Dataset excerpts |
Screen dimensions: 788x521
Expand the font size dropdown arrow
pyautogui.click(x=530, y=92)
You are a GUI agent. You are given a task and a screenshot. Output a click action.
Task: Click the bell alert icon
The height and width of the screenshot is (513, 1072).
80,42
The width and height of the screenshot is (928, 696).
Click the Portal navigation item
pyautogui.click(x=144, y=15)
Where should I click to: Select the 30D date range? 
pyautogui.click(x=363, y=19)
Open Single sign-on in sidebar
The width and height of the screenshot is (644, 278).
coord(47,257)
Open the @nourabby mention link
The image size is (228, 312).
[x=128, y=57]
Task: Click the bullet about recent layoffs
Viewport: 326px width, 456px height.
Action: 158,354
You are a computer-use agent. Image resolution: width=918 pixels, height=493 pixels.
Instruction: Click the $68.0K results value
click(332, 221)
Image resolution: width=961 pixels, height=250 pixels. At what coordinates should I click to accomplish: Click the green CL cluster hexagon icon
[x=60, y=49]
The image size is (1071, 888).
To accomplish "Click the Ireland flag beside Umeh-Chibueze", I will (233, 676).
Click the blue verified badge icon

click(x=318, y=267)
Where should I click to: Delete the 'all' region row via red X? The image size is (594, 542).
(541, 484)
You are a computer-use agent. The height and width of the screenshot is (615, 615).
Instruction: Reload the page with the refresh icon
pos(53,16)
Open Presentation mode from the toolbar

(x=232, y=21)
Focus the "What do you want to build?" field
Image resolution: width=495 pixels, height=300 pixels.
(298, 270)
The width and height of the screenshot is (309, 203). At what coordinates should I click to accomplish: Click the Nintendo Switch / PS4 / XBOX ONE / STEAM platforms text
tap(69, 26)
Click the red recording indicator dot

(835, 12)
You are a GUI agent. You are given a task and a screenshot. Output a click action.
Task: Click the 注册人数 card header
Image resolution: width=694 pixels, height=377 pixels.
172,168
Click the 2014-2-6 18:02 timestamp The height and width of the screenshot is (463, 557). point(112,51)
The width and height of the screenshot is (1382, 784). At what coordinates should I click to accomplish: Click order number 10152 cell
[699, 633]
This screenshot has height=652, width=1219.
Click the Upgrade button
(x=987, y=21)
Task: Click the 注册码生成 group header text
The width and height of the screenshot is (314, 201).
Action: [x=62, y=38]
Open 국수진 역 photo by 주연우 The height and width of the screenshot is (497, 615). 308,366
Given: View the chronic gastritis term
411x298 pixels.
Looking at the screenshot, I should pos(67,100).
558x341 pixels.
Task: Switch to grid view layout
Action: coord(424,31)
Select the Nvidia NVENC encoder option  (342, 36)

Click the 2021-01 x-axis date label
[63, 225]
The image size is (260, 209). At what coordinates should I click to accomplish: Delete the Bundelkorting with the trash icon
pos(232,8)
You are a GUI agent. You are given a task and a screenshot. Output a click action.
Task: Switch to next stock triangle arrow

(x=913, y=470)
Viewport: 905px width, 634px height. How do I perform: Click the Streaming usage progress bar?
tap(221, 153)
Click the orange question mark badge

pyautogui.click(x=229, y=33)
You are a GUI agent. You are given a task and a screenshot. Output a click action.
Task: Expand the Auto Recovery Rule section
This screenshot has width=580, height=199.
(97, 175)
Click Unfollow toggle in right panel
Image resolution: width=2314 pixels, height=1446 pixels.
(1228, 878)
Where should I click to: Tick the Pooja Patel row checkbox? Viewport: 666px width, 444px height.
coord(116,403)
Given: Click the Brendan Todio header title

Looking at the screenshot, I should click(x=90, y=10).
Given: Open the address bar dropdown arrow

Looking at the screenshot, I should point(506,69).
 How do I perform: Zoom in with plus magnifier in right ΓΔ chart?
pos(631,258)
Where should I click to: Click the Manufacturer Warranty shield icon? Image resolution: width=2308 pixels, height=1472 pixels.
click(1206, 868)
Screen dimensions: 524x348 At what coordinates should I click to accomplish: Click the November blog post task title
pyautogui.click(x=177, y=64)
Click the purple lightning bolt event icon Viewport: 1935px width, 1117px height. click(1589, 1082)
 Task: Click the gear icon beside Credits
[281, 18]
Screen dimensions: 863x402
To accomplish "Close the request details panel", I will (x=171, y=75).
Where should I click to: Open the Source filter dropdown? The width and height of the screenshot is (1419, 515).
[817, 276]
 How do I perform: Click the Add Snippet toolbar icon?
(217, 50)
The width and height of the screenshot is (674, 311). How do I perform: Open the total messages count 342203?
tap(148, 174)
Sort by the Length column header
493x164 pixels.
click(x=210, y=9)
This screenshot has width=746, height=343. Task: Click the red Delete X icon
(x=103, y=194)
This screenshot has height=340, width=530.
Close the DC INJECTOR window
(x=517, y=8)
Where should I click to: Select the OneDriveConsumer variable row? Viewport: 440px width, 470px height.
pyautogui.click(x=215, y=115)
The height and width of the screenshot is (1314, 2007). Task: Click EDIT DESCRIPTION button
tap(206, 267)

The problem | Your task is to quote, without any alteration, the lines running from the top of the records to the line that holds "Open Single sign-on in sidebar", both included.

Answer below |
Screen dimensions: 788x521
Expand the font size dropdown arrow
pyautogui.click(x=530, y=92)
You are a GUI agent. You are given a task and a screenshot. Output a click action.
Task: Click the bell alert icon
The height and width of the screenshot is (513, 1072).
80,42
The width and height of the screenshot is (928, 696).
Click the Portal navigation item
pyautogui.click(x=144, y=15)
Where should I click to: Select the 30D date range? 
pyautogui.click(x=363, y=19)
Open Single sign-on in sidebar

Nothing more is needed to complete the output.